L’esercizio di ogni professione richiede competenze e attitudini di mestiere ma mentre le competenze ne costituiscono il prerequisito contenutistico, le attitudini sprigionano il fattore motivazionale del successo professionale. Praticare un mestiere in possesso di competenze opportune ma lontano dalle energie vitali e motivazionali che lo legano alle attitudini genera un esercizio di professione mediocre, burocratico e privo di talento. In molti casi sono preferibili le prestazioni professionali prodotte da individui talentuosi ma poco competenti, anche perché le carenze di competenze si possono eliminare mediante la formazione; mentre la personalità attitudinale, che si stabilizza dopo l’età adolescenziale, non è modificabile in modo significativo in età adulta con azioni formative. La formazione degli adulti rappresenta un ottimo rimedio per le carenze di competenze ma risulta uno strumento spuntato rispetto al mutamento di attitudini. Tramite la formazione professionale posso modificare le competenze, non la personalità individuale. Nei casi di evidente distanza tra mestiere e attitudini individuale meglio sarebbe cambiare mestiere e posizione lavorativa.

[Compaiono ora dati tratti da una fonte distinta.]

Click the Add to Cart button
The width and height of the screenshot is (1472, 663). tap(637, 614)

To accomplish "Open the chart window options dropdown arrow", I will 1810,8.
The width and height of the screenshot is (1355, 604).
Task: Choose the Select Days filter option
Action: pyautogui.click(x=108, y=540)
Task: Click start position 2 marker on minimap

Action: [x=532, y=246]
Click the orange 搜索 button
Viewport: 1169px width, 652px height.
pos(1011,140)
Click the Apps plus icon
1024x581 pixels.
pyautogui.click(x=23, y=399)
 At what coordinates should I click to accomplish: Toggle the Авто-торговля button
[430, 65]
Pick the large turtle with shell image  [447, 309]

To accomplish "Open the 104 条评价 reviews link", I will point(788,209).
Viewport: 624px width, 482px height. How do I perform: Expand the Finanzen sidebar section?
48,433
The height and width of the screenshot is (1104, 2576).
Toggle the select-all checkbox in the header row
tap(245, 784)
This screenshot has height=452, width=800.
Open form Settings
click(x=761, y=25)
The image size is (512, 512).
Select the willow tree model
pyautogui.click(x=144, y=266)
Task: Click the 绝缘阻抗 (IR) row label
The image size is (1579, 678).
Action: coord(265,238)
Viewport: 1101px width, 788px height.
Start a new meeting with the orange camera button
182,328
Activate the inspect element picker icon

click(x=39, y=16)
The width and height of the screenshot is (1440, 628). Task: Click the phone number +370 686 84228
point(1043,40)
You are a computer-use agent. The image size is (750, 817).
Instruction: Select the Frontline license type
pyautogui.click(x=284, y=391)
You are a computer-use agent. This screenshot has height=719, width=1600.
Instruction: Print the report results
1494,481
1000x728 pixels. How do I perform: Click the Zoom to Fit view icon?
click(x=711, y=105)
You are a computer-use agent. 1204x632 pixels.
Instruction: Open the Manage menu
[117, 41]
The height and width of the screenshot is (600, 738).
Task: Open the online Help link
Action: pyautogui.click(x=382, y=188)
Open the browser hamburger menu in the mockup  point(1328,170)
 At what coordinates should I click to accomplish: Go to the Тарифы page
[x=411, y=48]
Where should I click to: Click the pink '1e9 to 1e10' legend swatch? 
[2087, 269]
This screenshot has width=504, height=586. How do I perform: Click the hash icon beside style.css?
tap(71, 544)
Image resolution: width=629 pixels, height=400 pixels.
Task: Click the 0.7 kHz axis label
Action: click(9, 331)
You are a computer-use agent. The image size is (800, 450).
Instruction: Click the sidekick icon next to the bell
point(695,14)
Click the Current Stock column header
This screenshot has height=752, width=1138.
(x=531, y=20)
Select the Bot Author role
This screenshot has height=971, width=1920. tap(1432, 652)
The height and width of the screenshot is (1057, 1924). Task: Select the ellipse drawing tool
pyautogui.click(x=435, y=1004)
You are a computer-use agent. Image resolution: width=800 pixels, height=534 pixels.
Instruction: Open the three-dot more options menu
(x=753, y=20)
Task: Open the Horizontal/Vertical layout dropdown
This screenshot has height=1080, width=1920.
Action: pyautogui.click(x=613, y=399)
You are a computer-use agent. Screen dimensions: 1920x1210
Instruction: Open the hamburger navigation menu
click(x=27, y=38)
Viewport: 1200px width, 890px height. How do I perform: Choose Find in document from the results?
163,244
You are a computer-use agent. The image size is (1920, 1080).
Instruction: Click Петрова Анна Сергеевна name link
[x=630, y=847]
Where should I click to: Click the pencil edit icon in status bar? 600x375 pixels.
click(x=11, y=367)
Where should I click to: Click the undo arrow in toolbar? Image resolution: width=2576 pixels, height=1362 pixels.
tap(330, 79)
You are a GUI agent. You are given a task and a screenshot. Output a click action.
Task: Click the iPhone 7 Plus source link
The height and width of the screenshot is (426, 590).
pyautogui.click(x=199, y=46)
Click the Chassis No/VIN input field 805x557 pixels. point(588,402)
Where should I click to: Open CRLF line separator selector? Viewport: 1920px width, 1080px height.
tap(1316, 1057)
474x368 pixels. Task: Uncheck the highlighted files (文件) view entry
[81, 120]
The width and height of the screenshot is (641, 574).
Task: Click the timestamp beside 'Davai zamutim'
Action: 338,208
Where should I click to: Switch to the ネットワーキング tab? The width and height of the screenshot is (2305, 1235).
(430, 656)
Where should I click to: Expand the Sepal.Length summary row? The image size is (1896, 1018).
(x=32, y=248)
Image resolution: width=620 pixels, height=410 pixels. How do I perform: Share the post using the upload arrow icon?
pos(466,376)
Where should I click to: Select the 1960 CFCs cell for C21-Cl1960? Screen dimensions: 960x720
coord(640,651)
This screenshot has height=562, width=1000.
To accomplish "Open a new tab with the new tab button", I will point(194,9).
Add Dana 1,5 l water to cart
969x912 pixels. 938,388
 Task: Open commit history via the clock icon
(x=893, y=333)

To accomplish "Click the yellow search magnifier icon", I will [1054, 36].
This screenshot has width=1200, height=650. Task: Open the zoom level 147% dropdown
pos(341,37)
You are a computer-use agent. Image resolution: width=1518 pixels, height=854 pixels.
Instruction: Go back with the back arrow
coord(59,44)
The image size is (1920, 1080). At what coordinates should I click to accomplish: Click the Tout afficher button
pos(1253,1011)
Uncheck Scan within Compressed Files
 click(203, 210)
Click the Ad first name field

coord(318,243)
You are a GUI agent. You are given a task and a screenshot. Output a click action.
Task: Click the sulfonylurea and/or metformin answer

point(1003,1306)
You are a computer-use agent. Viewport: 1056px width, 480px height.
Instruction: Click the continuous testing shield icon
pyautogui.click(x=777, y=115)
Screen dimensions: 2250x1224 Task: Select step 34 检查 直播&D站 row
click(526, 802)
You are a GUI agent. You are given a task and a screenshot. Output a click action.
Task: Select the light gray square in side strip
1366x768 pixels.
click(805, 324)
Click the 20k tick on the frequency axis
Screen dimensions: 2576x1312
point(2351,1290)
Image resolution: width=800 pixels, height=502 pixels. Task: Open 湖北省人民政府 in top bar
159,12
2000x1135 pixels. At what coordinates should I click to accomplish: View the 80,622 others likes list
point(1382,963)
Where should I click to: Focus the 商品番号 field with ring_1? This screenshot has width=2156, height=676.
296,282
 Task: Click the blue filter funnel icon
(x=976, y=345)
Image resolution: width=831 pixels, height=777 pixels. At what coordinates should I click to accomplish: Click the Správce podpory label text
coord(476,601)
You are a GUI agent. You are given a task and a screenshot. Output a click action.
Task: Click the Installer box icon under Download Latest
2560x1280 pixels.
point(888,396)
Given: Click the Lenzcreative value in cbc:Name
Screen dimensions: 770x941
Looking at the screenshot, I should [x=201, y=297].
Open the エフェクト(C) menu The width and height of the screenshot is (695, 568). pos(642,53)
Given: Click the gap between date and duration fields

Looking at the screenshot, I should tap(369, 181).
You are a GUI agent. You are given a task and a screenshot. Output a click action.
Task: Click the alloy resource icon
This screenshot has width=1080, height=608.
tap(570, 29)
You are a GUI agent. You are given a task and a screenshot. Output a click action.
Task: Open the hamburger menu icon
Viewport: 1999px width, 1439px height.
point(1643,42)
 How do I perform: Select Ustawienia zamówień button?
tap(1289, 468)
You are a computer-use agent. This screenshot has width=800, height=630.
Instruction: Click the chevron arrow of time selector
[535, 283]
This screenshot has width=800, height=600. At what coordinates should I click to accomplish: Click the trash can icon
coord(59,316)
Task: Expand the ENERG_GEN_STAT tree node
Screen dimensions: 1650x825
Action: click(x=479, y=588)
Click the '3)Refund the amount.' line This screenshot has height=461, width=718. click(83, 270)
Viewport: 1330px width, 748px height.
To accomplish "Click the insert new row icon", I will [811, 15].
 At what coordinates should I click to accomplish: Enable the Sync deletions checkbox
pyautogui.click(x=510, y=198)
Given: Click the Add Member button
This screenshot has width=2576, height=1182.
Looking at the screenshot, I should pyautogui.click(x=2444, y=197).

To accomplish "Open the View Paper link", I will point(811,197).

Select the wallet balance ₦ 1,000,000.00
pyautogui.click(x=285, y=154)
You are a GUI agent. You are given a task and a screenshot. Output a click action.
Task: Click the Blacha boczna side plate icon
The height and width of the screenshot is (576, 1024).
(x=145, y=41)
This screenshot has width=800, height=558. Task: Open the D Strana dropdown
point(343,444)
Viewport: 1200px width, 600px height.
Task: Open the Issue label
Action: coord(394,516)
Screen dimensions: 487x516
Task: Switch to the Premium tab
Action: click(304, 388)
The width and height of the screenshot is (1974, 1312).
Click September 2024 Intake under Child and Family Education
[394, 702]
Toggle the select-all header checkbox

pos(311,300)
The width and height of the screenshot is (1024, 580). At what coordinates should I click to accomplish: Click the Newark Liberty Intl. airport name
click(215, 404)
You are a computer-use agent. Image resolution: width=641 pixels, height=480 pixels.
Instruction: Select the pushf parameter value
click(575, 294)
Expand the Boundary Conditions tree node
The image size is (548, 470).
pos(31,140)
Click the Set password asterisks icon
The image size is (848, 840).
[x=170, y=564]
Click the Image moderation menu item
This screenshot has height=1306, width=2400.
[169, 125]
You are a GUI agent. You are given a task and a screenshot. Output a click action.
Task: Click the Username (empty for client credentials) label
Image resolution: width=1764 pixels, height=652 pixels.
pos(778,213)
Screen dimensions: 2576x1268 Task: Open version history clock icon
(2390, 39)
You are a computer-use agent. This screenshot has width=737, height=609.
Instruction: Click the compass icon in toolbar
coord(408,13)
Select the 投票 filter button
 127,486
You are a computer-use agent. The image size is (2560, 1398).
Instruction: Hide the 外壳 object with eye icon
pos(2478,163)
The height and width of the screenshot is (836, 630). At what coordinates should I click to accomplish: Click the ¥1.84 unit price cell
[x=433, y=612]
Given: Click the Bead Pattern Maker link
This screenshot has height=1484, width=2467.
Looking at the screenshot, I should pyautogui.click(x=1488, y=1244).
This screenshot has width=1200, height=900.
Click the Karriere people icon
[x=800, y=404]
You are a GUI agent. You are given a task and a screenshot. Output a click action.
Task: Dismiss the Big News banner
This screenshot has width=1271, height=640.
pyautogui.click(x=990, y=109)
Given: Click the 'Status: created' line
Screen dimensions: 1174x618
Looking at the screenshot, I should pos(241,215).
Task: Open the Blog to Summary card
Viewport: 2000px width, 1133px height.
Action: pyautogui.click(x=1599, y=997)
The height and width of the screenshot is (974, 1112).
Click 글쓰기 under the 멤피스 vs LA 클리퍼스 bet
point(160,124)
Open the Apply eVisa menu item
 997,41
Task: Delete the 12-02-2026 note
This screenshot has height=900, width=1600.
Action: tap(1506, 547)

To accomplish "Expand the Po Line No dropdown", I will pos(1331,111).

Per finire voglio ricordare che l’esercizio di un mestiere attitudinale avvicina l’individuo al suo soggettivo principio del piacere, accende energia vitale, attribuisce senso positivo alla fatica lavorativa, coronandola dei successi ottenuti. Al contrario un’attività professionale disancorata dalle attitudini distintive di un individuo toglie piacere, luce e vitalità al lavoro e converte la potenziale fatica piacevole in sofferenza lavorativa.